WORK INSTRUCTION — From the data that follows, print exactly the lines starting at the one containing "Quantity: (96, 872)" and ending at the one containing "[Follow us on Twitter]"; include both of them and nothing more.

─── STORED DATA

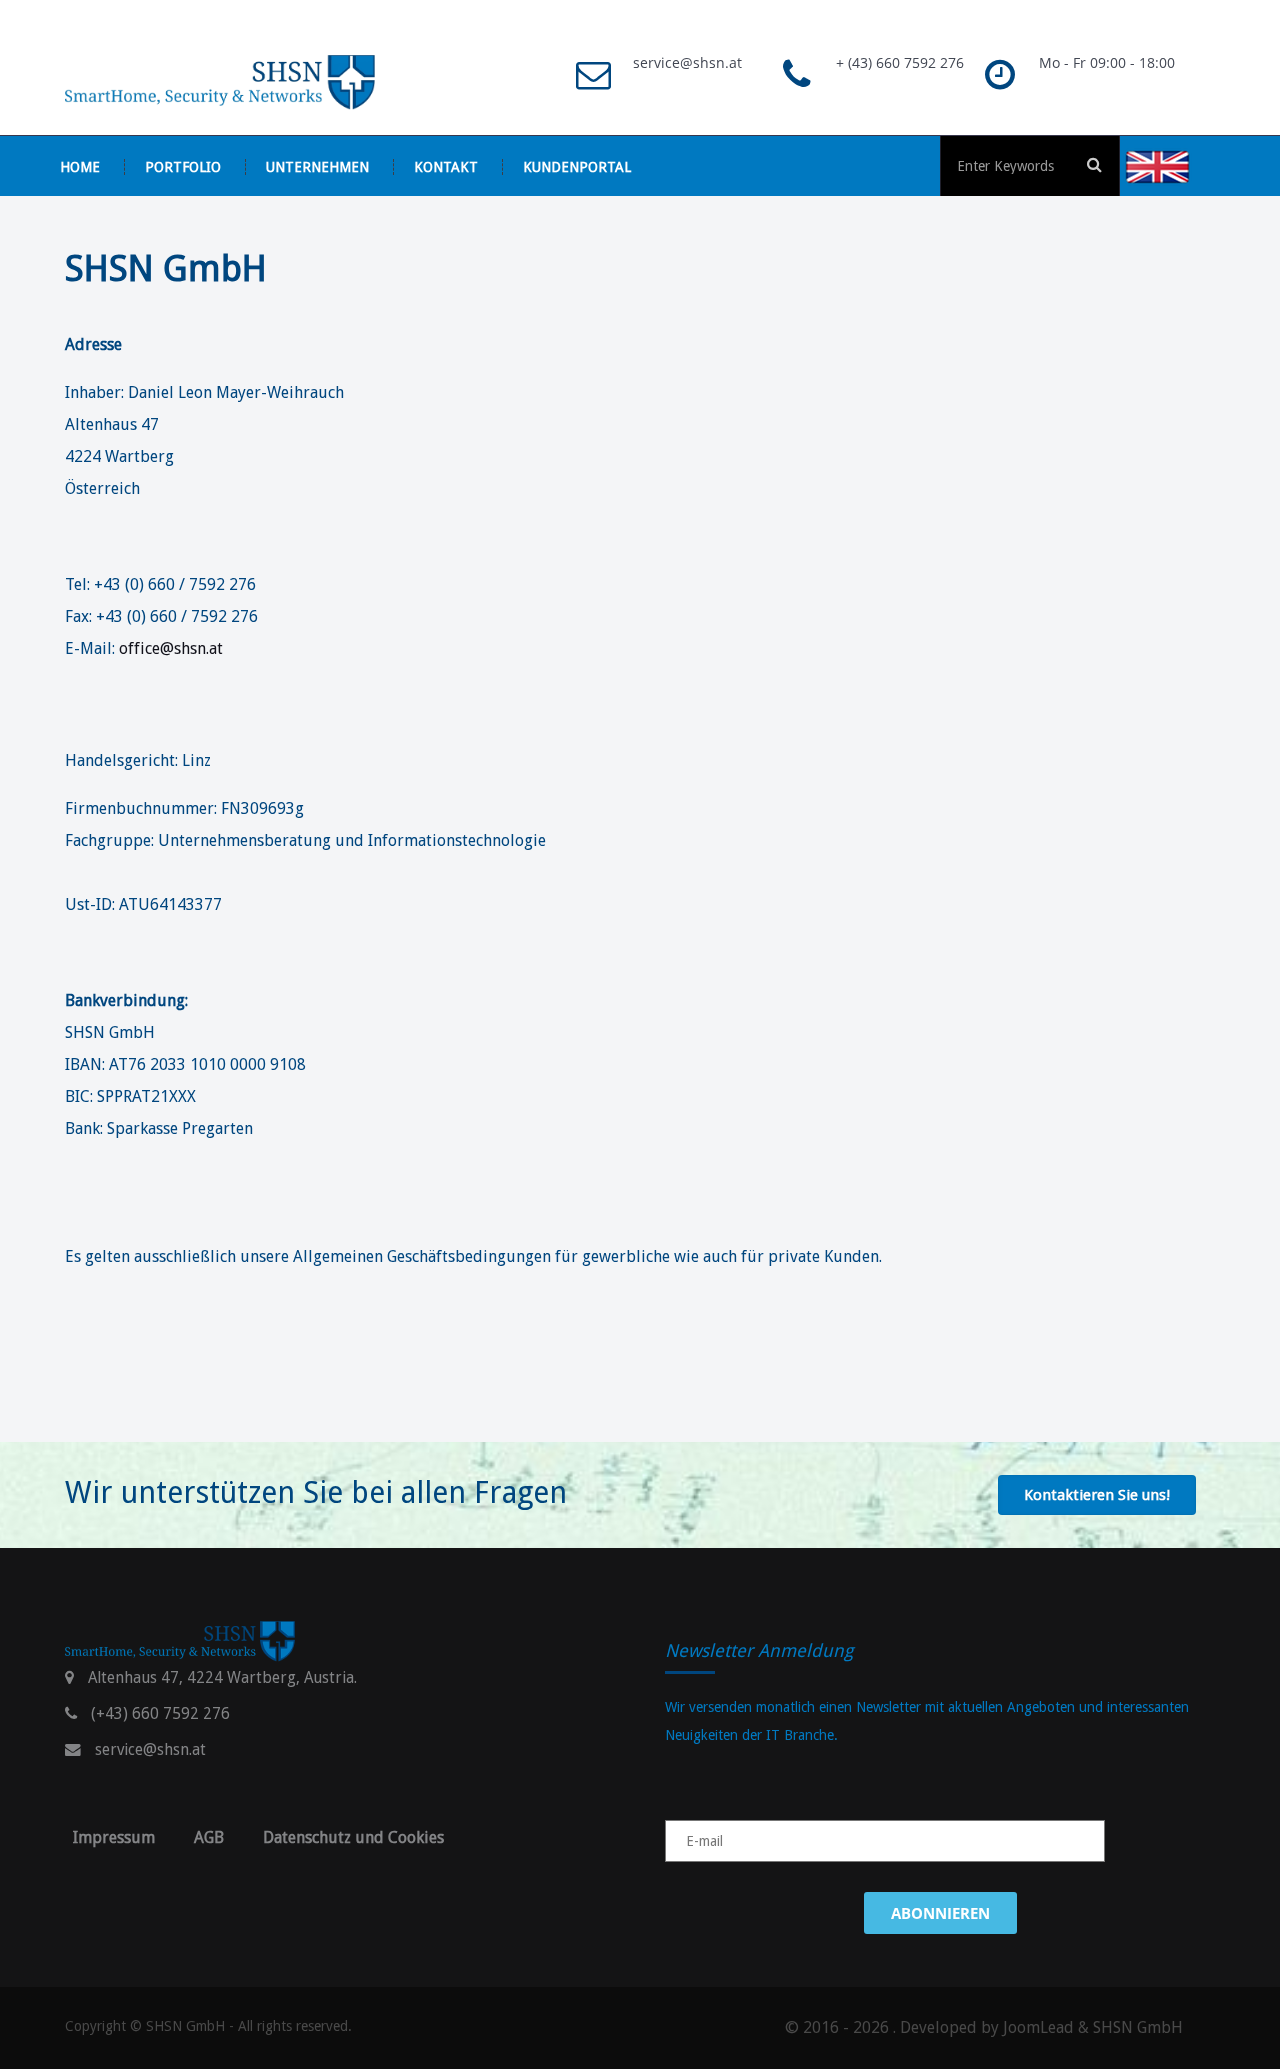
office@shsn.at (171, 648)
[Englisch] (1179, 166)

──────
─── STORED DATA

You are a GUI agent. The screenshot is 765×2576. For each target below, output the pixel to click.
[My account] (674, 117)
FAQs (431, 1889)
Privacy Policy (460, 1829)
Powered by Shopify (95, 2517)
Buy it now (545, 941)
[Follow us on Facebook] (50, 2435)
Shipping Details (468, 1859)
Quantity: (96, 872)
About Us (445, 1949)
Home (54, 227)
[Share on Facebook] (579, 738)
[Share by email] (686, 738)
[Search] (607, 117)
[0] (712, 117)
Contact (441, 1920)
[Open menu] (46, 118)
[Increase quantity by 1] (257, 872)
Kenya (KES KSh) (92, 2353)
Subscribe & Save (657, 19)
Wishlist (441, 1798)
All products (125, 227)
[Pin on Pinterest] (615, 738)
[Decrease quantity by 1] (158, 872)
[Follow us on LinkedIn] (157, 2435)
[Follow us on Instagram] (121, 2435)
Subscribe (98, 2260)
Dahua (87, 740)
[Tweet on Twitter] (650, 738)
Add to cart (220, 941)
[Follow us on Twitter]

──────

ANSWER BOX —
Quantity: (96, 872)
About Us (445, 1949)
Home (54, 227)
[Share on Facebook] (579, 738)
[Share by email] (686, 738)
[Search] (607, 117)
[0] (712, 117)
Contact (441, 1920)
[Open menu] (46, 118)
[Increase quantity by 1] (257, 872)
Kenya (KES KSh) (92, 2353)
Subscribe & Save (657, 19)
Wishlist (441, 1798)
All products (125, 227)
[Pin on Pinterest] (615, 738)
[Decrease quantity by 1] (158, 872)
[Follow us on LinkedIn] (157, 2435)
[Follow us on Instagram] (121, 2435)
Subscribe (98, 2260)
Dahua (87, 740)
[Tweet on Twitter] (650, 738)
Add to cart (220, 941)
[Follow us on Twitter]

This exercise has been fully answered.